Crazy driver is riding it out to see how fast he can get it going before the engine blows. He probably wasn't going 100. Maybe 75, 80, even 90.
 
(quoted from post at 21:00:50 01/23/13) Well as far as the flames i don't think so as the old sayen goes when the go they go BUT WHEN THEY GLOW THEY BLOW. Now as to speed yep there are large cars out there that can do the triple digits and have seen it . I was not one of the ones that cared to get a loaded semi up much over 90-95 . As i never geared my trucks for high speed . I wanted a truck that would PULL the hills . A little story here , one late night on I 55 in Ill. i was south bound and running around 75 maybe 80 heading to Bloomington with a load of CFC salt on there was nobody that i could see either coming at me or up behind me then out of nowhere i see head lights in my mirror and they were way off but you could tell that they were really moving . At first i thought that it was a bear and i started to slow down just knwing that i got vascared . Then i could make out his cab lites , Oh heck it is just another truck mash the gas and we will run with him i had mine flat out and this guy came up on me and was around me like i was on jacks . Flat out the old 4300 would do 88 and he passed me like a Hemi Road Runner passen a V W bug . We talked for a few min. before he was out of range . He tolde me that he was running around 120 -125 and as soon as he cleared the land of Lincoln he was going to stuff it in the big hole and set sail as he had two more gears to go . I learned one thing that night my 4.44 gears were NOT the gears for the west . BUT when them big trucks got over my way i could eat them alive in the hills with twice the weight on . Back in the good OLD days of trucking a company out of COL. by the name of Monfort use to run from Col. to N y across Ohio and Pa . Across the ohio pike they could cross the 247 miles in a little over two hours If it was not for the tow little hills on the pike they could have done it in under two hours . After they clocked one of there trucks doing a 137 MHP on the pike and this was back when the speed limit was 55 . They caught that truck and driver and he went to gray bar motel and the truck was towed and impounded Back then the left lane was called the Monfort lane and only big trucks would get out there .

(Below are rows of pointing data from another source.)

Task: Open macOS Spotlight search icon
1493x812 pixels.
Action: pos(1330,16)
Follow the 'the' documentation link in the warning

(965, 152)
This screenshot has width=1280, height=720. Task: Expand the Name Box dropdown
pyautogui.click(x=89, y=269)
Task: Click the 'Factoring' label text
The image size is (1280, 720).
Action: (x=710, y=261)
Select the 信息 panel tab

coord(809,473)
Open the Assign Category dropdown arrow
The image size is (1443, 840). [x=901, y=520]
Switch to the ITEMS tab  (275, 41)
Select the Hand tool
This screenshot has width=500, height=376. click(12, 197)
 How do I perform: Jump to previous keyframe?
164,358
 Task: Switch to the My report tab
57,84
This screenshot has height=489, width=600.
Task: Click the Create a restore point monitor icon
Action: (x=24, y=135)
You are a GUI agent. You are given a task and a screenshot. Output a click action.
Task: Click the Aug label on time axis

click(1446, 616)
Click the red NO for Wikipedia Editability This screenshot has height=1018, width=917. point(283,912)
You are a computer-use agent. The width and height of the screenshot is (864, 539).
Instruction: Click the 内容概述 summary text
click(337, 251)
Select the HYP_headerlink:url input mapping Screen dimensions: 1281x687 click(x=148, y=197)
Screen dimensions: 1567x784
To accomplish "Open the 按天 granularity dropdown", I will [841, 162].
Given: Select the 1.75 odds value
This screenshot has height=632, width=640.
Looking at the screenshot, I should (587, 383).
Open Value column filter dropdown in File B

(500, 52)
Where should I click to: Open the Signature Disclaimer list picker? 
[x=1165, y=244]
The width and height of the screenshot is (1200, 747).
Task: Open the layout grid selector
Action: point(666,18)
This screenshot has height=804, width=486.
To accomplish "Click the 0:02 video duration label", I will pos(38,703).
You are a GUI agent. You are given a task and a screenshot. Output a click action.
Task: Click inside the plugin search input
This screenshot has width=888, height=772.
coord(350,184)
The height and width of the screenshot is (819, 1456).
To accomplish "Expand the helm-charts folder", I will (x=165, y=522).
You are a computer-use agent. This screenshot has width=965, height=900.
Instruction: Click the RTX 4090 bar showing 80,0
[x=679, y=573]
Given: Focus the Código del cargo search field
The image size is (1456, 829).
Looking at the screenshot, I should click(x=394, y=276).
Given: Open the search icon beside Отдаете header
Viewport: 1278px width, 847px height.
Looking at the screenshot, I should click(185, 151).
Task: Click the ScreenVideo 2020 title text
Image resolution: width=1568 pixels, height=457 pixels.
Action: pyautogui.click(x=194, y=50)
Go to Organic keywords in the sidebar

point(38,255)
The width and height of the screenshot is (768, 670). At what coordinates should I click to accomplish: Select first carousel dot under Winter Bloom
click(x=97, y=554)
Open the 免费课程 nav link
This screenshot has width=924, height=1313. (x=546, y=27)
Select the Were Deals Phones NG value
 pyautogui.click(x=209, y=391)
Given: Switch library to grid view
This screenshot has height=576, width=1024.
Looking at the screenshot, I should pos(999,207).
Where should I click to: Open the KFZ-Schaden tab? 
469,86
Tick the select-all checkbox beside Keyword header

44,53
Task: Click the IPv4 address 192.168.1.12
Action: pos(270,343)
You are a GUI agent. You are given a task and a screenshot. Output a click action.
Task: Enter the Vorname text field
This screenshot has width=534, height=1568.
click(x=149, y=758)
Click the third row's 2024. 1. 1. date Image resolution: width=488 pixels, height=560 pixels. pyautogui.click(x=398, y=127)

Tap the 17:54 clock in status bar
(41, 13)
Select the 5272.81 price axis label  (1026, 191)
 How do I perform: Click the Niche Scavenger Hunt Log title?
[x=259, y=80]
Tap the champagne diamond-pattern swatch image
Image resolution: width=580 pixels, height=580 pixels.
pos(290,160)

Was it a White Cabover Pete? I just mentioned Monfort in the other post.
If it was a White Cabover Pete, it may have been me. Used to run alot of Charleston SC, to Chicago and points west.

Handle was "Red Pepper"
 
A 13 speed, reverse the back box, 100 is kids play. We"re not talking fire like in a trash barrel, but a red glow a foot tall. My 2470 and 1170 Case do the same on a hard pull.